Shell’s return to Gabon: a cautious welcome or a risky bet?

Last Tuesday, Shell and Gabon’s Ministry of Petroleum signed a memorandum of understanding. For many analysts, this signature sends a strong signal about the country’s attractiveness for offshore oil. The British giant follows in the footsteps of two other majors. Less than a year ago, ExxonMobil and BP had already shown interest in deepwater oil zones. This suggests that Gabon is once again becoming a promising destination for big oil companies. However, a closer look tempers the general enthusiasm.

This document is merely a declaration of intent, not a firm commitment. There is still a very long road ahead before any actual oil extraction and sales can begin. Shell could later change its mind: if exploration results are poor, if oil prices drop, or if it finds a more profitable country elsewhere, it can walk away without any penalty. This is not the first time Gabon and the British company have intertwined destinies. Shell was already present, then left Gabon in 2017 and permanently in 2019. If it returns today, it is primarily because it suits its own strategy, not to do Gabon a favour.

And it is precisely on this point that the government holds a slight position of strength. At this level, it will need to negotiate skillfully.

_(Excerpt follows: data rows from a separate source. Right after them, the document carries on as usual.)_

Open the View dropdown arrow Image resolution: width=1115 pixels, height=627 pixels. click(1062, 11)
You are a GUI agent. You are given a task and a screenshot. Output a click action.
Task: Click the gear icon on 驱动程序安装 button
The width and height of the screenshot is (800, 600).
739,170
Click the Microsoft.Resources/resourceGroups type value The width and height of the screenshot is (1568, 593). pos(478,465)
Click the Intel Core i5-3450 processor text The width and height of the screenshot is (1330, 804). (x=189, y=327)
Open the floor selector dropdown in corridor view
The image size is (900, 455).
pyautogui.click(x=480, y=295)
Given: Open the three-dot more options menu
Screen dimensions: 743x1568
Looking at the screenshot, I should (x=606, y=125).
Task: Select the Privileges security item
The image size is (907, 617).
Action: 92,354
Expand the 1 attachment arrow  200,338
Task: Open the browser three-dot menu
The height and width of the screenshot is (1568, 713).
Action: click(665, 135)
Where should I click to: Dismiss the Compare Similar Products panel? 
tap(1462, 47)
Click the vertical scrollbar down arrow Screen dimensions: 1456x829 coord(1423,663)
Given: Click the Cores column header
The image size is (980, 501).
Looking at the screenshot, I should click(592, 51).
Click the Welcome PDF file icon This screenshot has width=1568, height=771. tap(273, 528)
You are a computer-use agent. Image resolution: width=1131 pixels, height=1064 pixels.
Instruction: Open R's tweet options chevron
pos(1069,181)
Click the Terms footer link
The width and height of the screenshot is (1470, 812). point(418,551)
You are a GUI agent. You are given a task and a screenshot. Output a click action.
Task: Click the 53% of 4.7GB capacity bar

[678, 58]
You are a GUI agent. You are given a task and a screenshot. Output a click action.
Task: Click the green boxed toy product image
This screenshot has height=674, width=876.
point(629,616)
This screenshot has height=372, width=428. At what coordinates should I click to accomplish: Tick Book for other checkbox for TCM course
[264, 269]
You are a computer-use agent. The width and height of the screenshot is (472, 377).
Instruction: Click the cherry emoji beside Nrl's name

What share of the revenue will go to the state? How many jobs and training opportunities for Gabonese citizens? And then there is the matter of management. When the money arrives, how will it be safeguarded and used to build the future, rather than spent immediately? As a reminder, it takes between seven and fifteen years before any commercial production. Budgetary and employment benefits would only become visible between 2033 and 2036 at best. Between seismic campaigns and appraisal drilling, reactivating subcontracting chains, youth employment, there is much to be done.

Gabon is not the only African country facing this situation. Angola and Nigeria have negotiated in such a way as to extract maximum benefits from this type of transaction. Cost recovery thresholds, state share based on profitability, transparency and monitoring — nothing has been left to chance. The problem is not attracting Shell; the problem is knowing under what conditions.

While its neighbours are tightening their rules to turn oil profits, especially offshore, into real development, Gabon appears to be negotiating with the same tools that led to failures over the past three decades. Shell knows this perfectly well: it signs identical MoUs everywhere. What changes is what the host country imposes later.